(WHAT THE EXERCISE ASKS) Please output exactly the part of the records below that opens with the line containing "Enable the Aposta" and closes with the line containing "Open the End", both lines included, and nothing else.

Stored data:
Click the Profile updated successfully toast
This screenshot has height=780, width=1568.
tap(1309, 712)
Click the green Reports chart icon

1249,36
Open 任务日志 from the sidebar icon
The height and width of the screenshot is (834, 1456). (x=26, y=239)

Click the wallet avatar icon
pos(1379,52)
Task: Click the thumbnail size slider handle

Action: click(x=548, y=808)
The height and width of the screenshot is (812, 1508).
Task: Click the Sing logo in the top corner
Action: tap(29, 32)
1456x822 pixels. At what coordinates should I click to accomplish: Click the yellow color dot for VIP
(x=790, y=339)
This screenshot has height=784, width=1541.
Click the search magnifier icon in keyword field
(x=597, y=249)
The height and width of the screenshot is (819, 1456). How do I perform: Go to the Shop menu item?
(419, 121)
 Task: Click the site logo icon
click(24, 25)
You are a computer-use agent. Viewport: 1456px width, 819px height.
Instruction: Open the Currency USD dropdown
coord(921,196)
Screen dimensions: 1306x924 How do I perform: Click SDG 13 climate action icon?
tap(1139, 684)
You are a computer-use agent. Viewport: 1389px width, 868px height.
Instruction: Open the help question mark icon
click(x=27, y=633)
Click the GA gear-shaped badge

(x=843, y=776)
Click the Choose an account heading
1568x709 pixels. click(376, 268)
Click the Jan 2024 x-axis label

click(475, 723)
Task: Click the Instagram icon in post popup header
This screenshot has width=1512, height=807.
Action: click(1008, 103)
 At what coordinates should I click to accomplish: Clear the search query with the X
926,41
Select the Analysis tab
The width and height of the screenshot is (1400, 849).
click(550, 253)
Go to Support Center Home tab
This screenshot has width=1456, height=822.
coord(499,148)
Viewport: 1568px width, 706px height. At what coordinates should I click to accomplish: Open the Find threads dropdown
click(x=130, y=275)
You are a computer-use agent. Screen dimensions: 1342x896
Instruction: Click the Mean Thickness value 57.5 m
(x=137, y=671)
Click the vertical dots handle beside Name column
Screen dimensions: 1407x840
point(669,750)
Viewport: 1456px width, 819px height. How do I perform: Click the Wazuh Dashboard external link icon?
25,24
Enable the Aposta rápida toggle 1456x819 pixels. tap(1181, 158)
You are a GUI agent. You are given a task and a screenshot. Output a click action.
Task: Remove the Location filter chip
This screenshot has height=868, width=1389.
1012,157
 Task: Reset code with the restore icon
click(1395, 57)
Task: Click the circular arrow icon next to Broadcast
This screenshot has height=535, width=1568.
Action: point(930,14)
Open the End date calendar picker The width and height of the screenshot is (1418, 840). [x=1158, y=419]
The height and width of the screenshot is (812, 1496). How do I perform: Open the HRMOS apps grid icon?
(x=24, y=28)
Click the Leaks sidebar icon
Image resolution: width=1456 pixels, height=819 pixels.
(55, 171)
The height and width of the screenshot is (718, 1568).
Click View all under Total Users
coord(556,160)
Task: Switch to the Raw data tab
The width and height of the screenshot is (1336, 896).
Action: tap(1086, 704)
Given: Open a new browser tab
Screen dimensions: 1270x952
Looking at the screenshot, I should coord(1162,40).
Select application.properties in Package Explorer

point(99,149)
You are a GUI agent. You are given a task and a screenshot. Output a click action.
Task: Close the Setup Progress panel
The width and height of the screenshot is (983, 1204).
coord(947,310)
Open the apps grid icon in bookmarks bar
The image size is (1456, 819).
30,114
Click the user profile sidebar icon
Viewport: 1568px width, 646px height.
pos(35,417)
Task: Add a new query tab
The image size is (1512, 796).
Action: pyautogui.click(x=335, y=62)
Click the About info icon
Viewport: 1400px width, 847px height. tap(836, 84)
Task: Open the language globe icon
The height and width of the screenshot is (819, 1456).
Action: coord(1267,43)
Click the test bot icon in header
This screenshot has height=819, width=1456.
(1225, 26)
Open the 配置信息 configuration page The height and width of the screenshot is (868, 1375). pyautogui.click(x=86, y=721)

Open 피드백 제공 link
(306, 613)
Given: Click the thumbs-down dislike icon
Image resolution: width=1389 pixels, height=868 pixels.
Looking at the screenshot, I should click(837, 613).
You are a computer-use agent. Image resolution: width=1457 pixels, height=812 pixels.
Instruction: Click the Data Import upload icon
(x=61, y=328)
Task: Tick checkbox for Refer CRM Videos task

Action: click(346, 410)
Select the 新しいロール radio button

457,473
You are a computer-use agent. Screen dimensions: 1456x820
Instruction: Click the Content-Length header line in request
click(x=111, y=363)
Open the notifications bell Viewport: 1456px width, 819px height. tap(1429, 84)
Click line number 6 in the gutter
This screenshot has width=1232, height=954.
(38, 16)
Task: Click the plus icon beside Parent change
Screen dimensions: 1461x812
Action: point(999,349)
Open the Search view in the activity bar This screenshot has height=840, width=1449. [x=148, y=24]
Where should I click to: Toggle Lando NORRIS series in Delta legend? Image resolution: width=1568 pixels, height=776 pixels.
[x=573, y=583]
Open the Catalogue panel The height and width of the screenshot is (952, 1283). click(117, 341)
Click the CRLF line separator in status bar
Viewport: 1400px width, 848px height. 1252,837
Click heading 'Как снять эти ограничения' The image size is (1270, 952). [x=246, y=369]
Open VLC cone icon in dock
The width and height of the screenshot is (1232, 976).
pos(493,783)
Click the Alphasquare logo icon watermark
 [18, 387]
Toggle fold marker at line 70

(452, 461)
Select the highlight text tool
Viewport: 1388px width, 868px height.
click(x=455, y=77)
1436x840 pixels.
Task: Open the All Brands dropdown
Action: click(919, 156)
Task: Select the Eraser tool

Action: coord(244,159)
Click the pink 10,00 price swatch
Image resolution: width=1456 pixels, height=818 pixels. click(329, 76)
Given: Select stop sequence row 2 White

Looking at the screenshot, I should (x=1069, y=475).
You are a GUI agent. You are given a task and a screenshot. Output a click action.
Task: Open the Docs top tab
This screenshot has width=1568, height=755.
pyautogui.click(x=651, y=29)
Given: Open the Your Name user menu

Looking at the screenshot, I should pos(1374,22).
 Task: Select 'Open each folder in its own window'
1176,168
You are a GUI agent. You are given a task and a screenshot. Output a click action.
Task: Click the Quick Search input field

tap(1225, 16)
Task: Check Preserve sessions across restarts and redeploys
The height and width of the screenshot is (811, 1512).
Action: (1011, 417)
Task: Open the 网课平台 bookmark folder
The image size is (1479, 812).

(SOLUTION TO THIS PROBLEM)
Enable the Aposta rápida toggle 1456x819 pixels. tap(1181, 158)
You are a GUI agent. You are given a task and a screenshot. Output a click action.
Task: Remove the Location filter chip
This screenshot has height=868, width=1389.
1012,157
 Task: Reset code with the restore icon
click(1395, 57)
Task: Click the circular arrow icon next to Broadcast
This screenshot has height=535, width=1568.
Action: point(930,14)
Open the End date calendar picker The width and height of the screenshot is (1418, 840). [x=1158, y=419]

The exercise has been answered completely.